Repeat the records below word for word, starting at the line that contains "This screenshot has height=491, width=592." and ending at the line that contains "pos(355,462)", with both of those lines included.

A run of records
------------------------

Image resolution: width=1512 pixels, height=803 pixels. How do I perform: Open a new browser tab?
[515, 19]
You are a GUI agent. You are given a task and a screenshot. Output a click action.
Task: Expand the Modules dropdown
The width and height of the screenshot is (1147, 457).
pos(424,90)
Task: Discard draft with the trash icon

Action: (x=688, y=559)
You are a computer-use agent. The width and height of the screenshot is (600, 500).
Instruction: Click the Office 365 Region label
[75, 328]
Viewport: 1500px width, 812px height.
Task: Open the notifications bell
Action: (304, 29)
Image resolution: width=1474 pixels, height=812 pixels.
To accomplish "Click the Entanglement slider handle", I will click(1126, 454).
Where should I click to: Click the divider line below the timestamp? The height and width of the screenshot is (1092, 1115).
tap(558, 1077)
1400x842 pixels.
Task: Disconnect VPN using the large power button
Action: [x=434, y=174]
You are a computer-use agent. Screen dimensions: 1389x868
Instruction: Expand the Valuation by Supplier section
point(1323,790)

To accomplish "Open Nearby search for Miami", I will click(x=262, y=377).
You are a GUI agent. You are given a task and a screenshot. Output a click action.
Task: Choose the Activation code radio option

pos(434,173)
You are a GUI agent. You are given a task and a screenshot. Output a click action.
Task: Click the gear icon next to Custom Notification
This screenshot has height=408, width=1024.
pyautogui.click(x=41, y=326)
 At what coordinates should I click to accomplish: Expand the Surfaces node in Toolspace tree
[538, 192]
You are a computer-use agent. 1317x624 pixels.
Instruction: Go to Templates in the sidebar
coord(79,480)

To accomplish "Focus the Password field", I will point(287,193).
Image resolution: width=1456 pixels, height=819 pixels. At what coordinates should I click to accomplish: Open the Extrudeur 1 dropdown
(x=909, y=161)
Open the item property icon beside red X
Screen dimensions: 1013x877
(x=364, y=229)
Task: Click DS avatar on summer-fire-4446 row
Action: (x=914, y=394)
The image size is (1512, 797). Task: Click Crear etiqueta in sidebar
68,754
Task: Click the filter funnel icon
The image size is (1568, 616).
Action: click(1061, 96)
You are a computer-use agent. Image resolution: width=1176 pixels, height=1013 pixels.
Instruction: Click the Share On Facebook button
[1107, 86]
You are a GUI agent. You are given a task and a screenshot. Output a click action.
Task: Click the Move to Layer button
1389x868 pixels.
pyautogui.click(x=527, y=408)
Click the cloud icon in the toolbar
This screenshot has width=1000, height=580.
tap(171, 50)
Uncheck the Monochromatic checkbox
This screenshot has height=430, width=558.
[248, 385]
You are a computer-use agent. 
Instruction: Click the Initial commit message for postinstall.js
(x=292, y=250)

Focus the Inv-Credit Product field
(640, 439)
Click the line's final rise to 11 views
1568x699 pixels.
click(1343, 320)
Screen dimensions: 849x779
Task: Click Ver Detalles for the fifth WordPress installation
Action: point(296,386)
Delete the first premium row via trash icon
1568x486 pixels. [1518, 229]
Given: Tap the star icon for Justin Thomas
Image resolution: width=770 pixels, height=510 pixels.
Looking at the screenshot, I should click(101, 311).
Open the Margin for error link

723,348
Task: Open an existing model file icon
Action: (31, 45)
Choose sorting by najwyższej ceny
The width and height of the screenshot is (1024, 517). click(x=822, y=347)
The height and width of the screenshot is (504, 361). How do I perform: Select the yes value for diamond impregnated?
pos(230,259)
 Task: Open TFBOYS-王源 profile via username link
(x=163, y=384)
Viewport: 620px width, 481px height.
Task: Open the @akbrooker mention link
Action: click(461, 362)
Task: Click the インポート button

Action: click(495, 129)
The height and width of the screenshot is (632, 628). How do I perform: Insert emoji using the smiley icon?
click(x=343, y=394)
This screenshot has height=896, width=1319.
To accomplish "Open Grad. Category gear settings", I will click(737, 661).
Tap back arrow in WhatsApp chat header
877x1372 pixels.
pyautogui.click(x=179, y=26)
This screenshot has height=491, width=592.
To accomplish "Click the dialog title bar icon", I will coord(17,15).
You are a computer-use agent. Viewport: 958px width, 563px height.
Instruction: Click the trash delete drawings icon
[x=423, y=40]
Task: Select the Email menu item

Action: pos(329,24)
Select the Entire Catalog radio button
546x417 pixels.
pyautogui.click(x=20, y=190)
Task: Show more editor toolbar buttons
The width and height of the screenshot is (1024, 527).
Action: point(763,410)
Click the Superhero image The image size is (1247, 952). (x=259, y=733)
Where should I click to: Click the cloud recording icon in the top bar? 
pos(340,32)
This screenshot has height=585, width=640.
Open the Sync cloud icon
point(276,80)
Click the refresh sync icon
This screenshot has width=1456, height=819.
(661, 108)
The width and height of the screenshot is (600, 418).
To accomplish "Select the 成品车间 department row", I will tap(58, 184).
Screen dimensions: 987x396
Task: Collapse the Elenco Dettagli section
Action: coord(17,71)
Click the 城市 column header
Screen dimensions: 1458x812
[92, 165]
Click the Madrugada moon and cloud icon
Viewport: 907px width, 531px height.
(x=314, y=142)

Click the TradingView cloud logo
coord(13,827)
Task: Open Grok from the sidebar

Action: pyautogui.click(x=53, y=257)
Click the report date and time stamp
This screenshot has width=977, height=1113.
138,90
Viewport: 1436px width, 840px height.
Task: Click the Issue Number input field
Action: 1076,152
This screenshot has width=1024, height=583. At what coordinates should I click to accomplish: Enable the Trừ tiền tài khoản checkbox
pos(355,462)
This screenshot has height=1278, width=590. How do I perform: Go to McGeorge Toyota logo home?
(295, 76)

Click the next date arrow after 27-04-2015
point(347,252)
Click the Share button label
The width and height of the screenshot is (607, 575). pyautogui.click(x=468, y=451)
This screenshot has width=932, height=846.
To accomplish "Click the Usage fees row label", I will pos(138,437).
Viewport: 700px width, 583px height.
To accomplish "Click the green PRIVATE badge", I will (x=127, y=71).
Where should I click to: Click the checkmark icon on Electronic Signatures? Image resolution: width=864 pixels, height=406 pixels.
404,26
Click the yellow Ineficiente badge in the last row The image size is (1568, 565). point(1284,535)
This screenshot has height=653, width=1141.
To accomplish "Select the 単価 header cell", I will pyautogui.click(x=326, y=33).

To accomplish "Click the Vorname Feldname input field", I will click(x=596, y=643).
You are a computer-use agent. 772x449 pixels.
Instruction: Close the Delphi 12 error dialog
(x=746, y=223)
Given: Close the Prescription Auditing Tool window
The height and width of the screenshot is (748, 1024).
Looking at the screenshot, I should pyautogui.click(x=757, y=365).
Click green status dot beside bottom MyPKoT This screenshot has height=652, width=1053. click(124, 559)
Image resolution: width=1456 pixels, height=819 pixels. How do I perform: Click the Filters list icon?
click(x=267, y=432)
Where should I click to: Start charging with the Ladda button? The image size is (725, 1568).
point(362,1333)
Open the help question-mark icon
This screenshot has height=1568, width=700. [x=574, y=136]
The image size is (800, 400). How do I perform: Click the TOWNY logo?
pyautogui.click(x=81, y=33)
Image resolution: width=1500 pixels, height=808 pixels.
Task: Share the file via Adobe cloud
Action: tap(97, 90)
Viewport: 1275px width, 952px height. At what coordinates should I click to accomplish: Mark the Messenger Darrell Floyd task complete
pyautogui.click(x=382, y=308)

------------------------

TASK SOLUTION
This screenshot has height=491, width=592.
To accomplish "Click the dialog title bar icon", I will coord(17,15).
You are a computer-use agent. Viewport: 958px width, 563px height.
Instruction: Click the trash delete drawings icon
[x=423, y=40]
Task: Select the Email menu item

Action: pos(329,24)
Select the Entire Catalog radio button
546x417 pixels.
pyautogui.click(x=20, y=190)
Task: Show more editor toolbar buttons
The width and height of the screenshot is (1024, 527).
Action: point(763,410)
Click the Superhero image The image size is (1247, 952). (x=259, y=733)
Where should I click to: Click the cloud recording icon in the top bar? 
pos(340,32)
This screenshot has height=585, width=640.
Open the Sync cloud icon
point(276,80)
Click the refresh sync icon
This screenshot has width=1456, height=819.
(661, 108)
The width and height of the screenshot is (600, 418).
To accomplish "Select the 成品车间 department row", I will tap(58, 184).
Screen dimensions: 987x396
Task: Collapse the Elenco Dettagli section
Action: coord(17,71)
Click the 城市 column header
Screen dimensions: 1458x812
[92, 165]
Click the Madrugada moon and cloud icon
Viewport: 907px width, 531px height.
(x=314, y=142)

Click the TradingView cloud logo
coord(13,827)
Task: Open Grok from the sidebar

Action: pyautogui.click(x=53, y=257)
Click the report date and time stamp
This screenshot has width=977, height=1113.
138,90
Viewport: 1436px width, 840px height.
Task: Click the Issue Number input field
Action: 1076,152
This screenshot has width=1024, height=583. At what coordinates should I click to accomplish: Enable the Trừ tiền tài khoản checkbox
pos(355,462)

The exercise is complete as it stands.